France declared a state of emergency Tuesday to quell the country's worst unrest since the student uprisings of 1968 that toppled a government, and the prime minister said the nation faced a "moment of truth" over its failure to integrate Arab and African immigrants and their children.

The extraordinary security measures, which began Wednesday and are valid for 12 days, clear the way for curfews after nearly two weeks of rioting in neglected and impoverished neighborhoods with largely Muslim communities.

Prime Minister Dominique de Villepin, tacitly acknowledging that France has failed to live up to its egalitarian ideals, reached out to the heavily immigrant suburbs where the rioting began. He said France must make a priority of working against the discrimination that feeds the frustration of youths made to feel that they do not belong in France.

"We must be lucid: The Republic is at a moment of truth," Villepin told parliament. "The effectiveness of our integration model is in question." He called the riots "a warning" and "an appeal."

Despite his conciliatory tone, Villepin said riot police faced "determined individuals, structured gangs, organized criminality," and that restoring order "will take time." Rioters have been using mobile phone text messages and the Internet to organize arson attacks, said police, who arrested two teenage bloggers accused of inciting other youths to riot.

The rioting is forcing France to confront anger building for decades among residents who complain of discrimination and unemployment. Although many of the French-born children of Arab and black African immigrants are Muslim, police say the violence is not being driven by Islamic groups.

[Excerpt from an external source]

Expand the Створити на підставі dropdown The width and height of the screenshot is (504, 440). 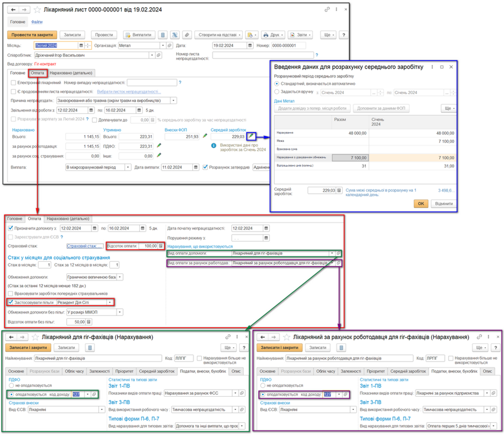(220, 35)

Images of teenagers from immigrant families pelting riot police with stones and gasoline bombs — reminiscent of Palestinian youths attacking Israeli patrols — are striking a cord throughout the Arab world.

The Egyptian daily Al-Massaie referred to the riots as "the intefadeh of the poor." Arabic satellite networks have given lead coverage to the mayhem, with regular live reports. Newspapers throughout the region have closely followed the story, calling it a "nightmare" and a "war of the suburbs."

Arson attacks, rioting and other unrest have spread from the suburbs to hundreds of cities and towns — though acts of violence were down somewhat Monday night from the previous evening.

In the first reports of violence Tuesday night, a clash broke out between youths who threw gasoline bombs and police who retaliated with tear gas, LCI television said.

The 50-year-old state-of-emergency law that President Jacques Chirac invoked was originally drawn up to quell unrest in Algeria during its war of independence from France and was last used in December 1984 by the Socialist government of President Francois Mitterrand against rioting in the French Pacific Ocean territory of New Caledonia.

That Chirac took such steps was a measure both of the gravity of the crisis and of his sorely tested government's determination to restore control.

"France is wounded. It does not recognize itself in these devastated streets and neighborhoods, in this outburst of hatred and of violence that vandalizes and kills," Villepin said. "The return to order is the absolute priority."

Under the emergency laws, police — with 8,000 officers deployed and 1,500 reservists called up as reinforcements — could be empowered in areas where curfews are imposed to put troublemakers under house arrest, ban or limit the movement of people and vehicles, confiscate weapons and close public spaces where gangs gather, Villepin said.

The Interior Ministry said local officials were deciding whether curfew measures were needed in their areas. The Justice Ministry said curfew violators could face up to two months imprisonment and a $4,400 fine. Minors face one month imprisonment.

The northern French city of Amiens and the central city of Orleans said they planned curfews for minors under age 16, who must be accompanied by adults at night. Amiens also planned to forbid the sale of gasoline in cans to minors.

The widespread violence has already led France to begin fast-track trials, with 106 adults and 33 minors so far sentenced to prison or detention centers.

The violence started Oct. 27 as a localized riot in a northeast Paris suburb angry over the accidental electrocutions of two teenagers, of Mauritanian and Tunisian descent, while hiding from police in a power substation.

It has grown into a nationwide insurrection by disillusioned suburban youths, many of them French-born children of immigrants from France's former territories like Algeria. France's suburbs have long been neglected and their youth complain of a lack of jobs and widespread discrimination.

In his speech to parliament, Villepin said jobseekers with foreign-sounding names do not get equal consideration as those with traditional French-sounding names.

The French system, said Jean-Christophe Lagarde, a lawmaker from Seine-Saint-Denis suburb of northeast Paris where the unrest started, is "running out of steam."

The main opposition Socialists, through their parliamentary leader Jean-Marc Ayrault, said they did not oppose the use of curfews but also warned that they should not be used to hide suburban "misery" or become "a new mark of segregation."

Communist Party leader Marie-George Buffet warned that the decree could enflame rioters. "It could be taken anew as a sort of challenge to carry out more violence," she said.

French historians say the rioting is more widespread and destructive in material terms than the May riots of 1968, when university students erected barricades in Paris' Latin Quarter and across France, throwing paving stones at police. That unrest, a turning point in modern France, led to a general strike by 10 million workers and forced President Gen. Charles de Gaulle to dissolve parliament and fire Premier Georges Pompidou.